AMD past GPU-strategie aan in strijd met Nvidia
Net zoals AMD bij zijn CPU’s overal Zen-gebaseerde producten inzet, gaat het nu dezelfde strategie uitwerken met de UDNA-architectuur voor GPU’s. UDNA moet zowel de RDNA- als CDNA-architectuur gaan vervangen. AMD gebruikt momenteel CDNA voor datacenterchips en RDNA voor consumenten-GPU’s. Dit schept een voordeel, aangezien beide segmenten op deze manier optimaal kunnen worden bediend.
Logische beslissing
Deze strategie klinkt logisch, maar in de praktijk is dat niet zo eenvoudig. Voor een bedrijf met een quasi onbeperkte capaciteit zou de ideale stap zijn, maar AMD is een chipontwerper en geen chipfabrikant (volgens het zogenaamde ‘fabless’ model). Het bedrijf moet capaciteit inkopen bij TSMC, dat verschillende productieprocessen biedt. Tegelijkertijd concurreert AMD niet alleen met het marktdominante Nvidia, maar ook Apple en Intel.

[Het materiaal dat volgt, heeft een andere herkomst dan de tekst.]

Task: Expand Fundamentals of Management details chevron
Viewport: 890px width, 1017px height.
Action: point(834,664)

In een interview met Tom’s Hardware legt Jack Huynh, senior vice president en general manager van AMD’s Computing & Graphics Business Group, uit waarom AMD overstapt naar één architectuur. In 2019 nam AMD afstand van Graphics Core Next (GCN), een architectuur die veel succes boekte bij consumenten. Dankzij overeenkomsten met Sony (voor de PlayStation 4) en Microsoft (voor de Xbox One) bleven de inkomsten een tijdlang gegarandeerd. Toch zag AMD meer kansen door zich naast de consumentenmarkt ook in die van AI te specialiseren.
Toekomstvisie AMD
Hoewel de opkomst van AI AMD miljarden oplevert, verliest het bedrijf op de consumentenmarkt marktaandeel aan het dominante Nvidia. Het zou AMD dus goed uitkomen om met één architectuur zowel de AI- als de consumentenmarkt te bedienen. Dit biedt meer flexibiliteit om chips in te zetten waar de vraag het grootst is.

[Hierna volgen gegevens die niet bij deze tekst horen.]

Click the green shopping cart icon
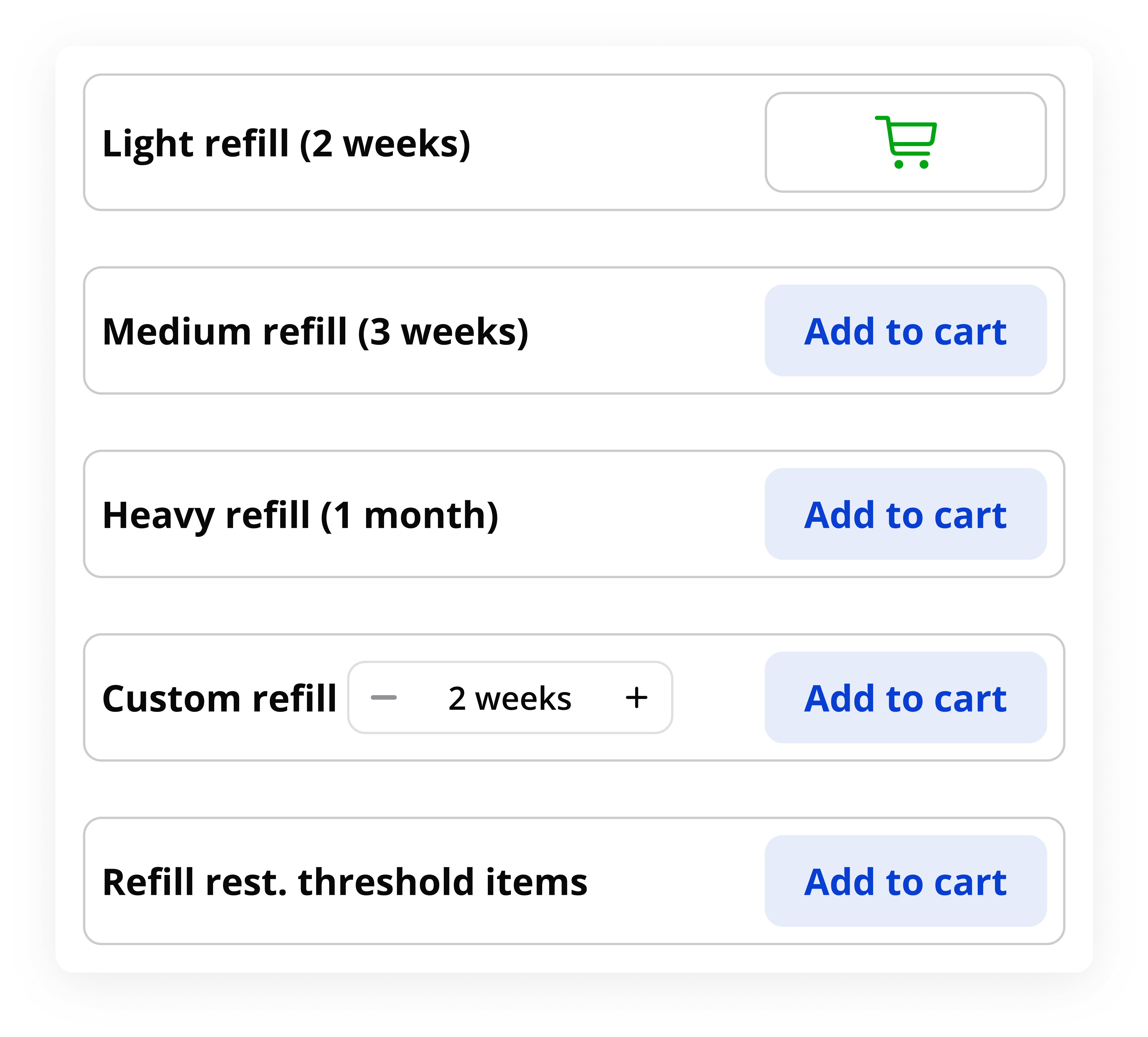Screen dimensions: 1148x1037 click(x=905, y=142)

Huynh legt uit dat AMD nu drie generaties vooruitdenkt met UDNA. Omdat de ontwikkelingen van CDNA en RDNA grotendeels gelijklopen, zal dit UDNA 5, 6 en 7 omvatten. Bovendien helpt het om compatibiliteit te waarborgen, zodat legacysoftware ondersteund blijft.
Focus op Nvidia Hoewel Huynh Nvidia niet expliciet noemt, is duidelijk dat dit bedrijf een grote rol speelt in AMD’s strategische keuzes. Nvidia heeft de middelen en ervaring om diverse gespecialiseerde architecturen te ontwikkelen, met behulp van zijn eigen CUDA-platform. AMD heeft die luxe niet. Sinds de introductie van de Zen-architectuur in 2017 heeft AMD echter Intel weten uit te dagen op de CPU-markt. Het bedrijf hoopt deze opmars nu te herhalen tegenover Nvidia.
Huynh benadrukt verder dat CUDA, Nvidia’s exclusieve API voor veel AI-toepassingen, door vier miljoen ontwikkelaars wordt gebruikt. AMD wil een vergelijkbaar succes behalen, maar doet dit voornamelijk met open standaarden die minder restrictief zijn.